* **TASK**
Which of the lines below contain the string "card"? Pull each one out of the data.

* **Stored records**
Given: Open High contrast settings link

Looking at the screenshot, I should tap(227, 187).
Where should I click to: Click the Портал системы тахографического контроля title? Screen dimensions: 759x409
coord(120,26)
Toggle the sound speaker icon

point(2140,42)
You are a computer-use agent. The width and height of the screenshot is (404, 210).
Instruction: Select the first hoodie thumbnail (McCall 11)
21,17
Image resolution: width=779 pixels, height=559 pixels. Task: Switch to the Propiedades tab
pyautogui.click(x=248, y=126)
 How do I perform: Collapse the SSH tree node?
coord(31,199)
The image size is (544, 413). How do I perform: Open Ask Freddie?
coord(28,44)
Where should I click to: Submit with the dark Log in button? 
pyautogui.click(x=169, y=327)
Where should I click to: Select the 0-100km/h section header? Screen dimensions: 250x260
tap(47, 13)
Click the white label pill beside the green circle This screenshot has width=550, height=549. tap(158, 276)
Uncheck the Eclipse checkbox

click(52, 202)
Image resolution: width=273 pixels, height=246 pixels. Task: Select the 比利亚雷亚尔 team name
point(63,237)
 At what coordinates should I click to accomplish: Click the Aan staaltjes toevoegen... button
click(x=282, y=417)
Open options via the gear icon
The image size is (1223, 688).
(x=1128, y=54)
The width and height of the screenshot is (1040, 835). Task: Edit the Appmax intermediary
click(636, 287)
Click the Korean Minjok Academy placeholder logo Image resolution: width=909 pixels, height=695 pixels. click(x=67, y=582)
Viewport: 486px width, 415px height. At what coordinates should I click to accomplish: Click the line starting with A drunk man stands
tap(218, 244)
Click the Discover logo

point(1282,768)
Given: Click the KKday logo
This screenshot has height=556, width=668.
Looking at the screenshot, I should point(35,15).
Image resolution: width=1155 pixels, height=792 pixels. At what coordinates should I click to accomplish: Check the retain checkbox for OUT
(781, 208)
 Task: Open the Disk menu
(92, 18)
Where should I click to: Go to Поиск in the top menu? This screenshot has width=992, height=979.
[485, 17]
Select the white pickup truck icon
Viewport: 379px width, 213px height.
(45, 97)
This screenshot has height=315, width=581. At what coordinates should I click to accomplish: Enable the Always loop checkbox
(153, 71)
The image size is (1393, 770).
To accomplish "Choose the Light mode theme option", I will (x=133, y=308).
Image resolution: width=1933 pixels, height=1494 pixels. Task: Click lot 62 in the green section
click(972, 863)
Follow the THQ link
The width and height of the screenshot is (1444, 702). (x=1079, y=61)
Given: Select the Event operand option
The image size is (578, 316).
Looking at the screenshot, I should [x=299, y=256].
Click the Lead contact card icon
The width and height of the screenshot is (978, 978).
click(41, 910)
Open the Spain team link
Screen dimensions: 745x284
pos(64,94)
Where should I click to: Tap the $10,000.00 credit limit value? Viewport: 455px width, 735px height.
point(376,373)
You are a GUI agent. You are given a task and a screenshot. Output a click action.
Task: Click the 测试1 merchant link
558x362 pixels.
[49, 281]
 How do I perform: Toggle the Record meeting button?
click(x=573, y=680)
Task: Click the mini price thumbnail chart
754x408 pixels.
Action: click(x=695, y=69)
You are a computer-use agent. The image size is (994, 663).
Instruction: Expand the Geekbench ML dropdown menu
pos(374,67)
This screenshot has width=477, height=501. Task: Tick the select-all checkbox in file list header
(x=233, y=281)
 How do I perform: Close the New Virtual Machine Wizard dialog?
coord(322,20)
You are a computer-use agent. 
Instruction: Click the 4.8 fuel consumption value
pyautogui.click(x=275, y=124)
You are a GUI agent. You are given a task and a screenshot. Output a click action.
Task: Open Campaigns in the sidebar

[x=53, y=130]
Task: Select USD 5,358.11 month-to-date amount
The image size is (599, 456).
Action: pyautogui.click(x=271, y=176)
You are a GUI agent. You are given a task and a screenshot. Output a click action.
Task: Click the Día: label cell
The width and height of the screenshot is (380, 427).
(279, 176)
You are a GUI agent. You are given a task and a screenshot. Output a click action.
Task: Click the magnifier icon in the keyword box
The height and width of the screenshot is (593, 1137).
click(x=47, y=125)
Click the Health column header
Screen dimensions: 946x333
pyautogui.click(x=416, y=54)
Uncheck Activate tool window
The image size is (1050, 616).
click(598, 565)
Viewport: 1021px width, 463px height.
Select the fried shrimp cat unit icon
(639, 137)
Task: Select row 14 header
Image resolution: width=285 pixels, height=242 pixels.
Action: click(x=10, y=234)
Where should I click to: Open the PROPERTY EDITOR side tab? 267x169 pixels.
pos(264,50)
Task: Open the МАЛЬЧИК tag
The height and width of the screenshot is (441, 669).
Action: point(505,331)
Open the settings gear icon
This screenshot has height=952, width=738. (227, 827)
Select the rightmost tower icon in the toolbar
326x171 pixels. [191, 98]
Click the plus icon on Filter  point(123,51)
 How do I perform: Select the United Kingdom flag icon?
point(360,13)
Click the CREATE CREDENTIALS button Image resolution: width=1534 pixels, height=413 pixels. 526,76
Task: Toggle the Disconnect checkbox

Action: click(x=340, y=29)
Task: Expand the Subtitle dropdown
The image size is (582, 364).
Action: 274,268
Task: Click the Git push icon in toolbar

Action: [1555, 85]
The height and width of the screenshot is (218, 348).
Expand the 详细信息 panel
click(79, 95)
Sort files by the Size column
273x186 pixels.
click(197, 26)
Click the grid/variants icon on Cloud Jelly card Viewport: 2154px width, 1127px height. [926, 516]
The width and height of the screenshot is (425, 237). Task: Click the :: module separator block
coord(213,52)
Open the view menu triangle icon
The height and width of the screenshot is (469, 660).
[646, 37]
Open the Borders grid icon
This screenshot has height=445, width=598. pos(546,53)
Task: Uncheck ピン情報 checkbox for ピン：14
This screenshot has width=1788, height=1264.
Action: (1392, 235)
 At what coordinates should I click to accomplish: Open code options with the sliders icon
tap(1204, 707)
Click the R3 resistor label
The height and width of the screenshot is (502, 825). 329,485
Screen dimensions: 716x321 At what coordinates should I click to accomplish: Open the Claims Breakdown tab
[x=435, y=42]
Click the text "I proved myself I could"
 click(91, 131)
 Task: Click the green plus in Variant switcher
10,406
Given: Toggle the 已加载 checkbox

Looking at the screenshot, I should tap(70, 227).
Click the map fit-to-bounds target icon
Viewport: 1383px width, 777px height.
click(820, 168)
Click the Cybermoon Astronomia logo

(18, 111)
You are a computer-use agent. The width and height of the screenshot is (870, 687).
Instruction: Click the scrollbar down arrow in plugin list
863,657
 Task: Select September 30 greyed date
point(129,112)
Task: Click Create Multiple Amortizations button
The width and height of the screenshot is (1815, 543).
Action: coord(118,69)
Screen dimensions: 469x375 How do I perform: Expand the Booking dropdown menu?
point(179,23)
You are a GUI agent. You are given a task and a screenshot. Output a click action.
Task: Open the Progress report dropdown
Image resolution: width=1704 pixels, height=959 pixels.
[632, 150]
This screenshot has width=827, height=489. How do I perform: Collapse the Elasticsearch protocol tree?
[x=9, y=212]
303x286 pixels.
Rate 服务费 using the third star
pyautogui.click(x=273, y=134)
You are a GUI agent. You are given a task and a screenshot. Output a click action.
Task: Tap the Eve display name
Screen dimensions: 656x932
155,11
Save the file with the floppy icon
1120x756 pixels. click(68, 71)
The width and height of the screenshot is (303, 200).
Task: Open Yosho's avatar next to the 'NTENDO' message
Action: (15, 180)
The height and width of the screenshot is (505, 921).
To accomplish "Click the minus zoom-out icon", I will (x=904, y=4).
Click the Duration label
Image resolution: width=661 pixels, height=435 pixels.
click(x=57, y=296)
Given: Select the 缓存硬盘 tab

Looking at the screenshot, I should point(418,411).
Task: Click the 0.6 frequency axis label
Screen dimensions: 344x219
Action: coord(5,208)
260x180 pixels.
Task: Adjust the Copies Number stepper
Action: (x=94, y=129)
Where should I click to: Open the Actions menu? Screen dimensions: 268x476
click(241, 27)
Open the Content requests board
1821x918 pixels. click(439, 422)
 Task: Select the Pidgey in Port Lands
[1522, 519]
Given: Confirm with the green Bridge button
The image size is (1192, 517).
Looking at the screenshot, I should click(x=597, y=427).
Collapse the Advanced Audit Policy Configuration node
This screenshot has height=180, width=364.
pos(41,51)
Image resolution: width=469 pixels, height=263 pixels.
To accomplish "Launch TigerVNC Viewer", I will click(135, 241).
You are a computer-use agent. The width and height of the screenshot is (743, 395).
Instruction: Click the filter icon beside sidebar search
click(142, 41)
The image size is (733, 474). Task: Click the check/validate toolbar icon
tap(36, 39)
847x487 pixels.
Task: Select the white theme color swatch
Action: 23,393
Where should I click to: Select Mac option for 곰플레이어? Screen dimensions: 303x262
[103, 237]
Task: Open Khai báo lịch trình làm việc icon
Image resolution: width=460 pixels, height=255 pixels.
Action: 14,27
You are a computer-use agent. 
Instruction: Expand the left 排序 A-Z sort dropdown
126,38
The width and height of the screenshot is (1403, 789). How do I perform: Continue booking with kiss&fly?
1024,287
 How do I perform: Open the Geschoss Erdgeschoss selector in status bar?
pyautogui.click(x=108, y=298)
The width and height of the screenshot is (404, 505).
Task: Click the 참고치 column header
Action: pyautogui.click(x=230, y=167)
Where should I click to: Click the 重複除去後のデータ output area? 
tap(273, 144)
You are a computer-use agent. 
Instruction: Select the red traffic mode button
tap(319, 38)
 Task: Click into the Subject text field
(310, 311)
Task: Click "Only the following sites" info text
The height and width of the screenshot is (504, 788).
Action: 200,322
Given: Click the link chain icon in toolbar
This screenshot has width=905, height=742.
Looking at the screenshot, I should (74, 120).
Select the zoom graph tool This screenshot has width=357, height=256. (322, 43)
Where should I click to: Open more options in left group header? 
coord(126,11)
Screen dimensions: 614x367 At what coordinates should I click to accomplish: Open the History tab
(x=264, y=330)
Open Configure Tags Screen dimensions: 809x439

* **WRITTEN RESPONSE**
Click the Lead contact card icon
Click the grid/variants icon on Cloud Jelly card Viewport: 2154px width, 1127px height. [926, 516]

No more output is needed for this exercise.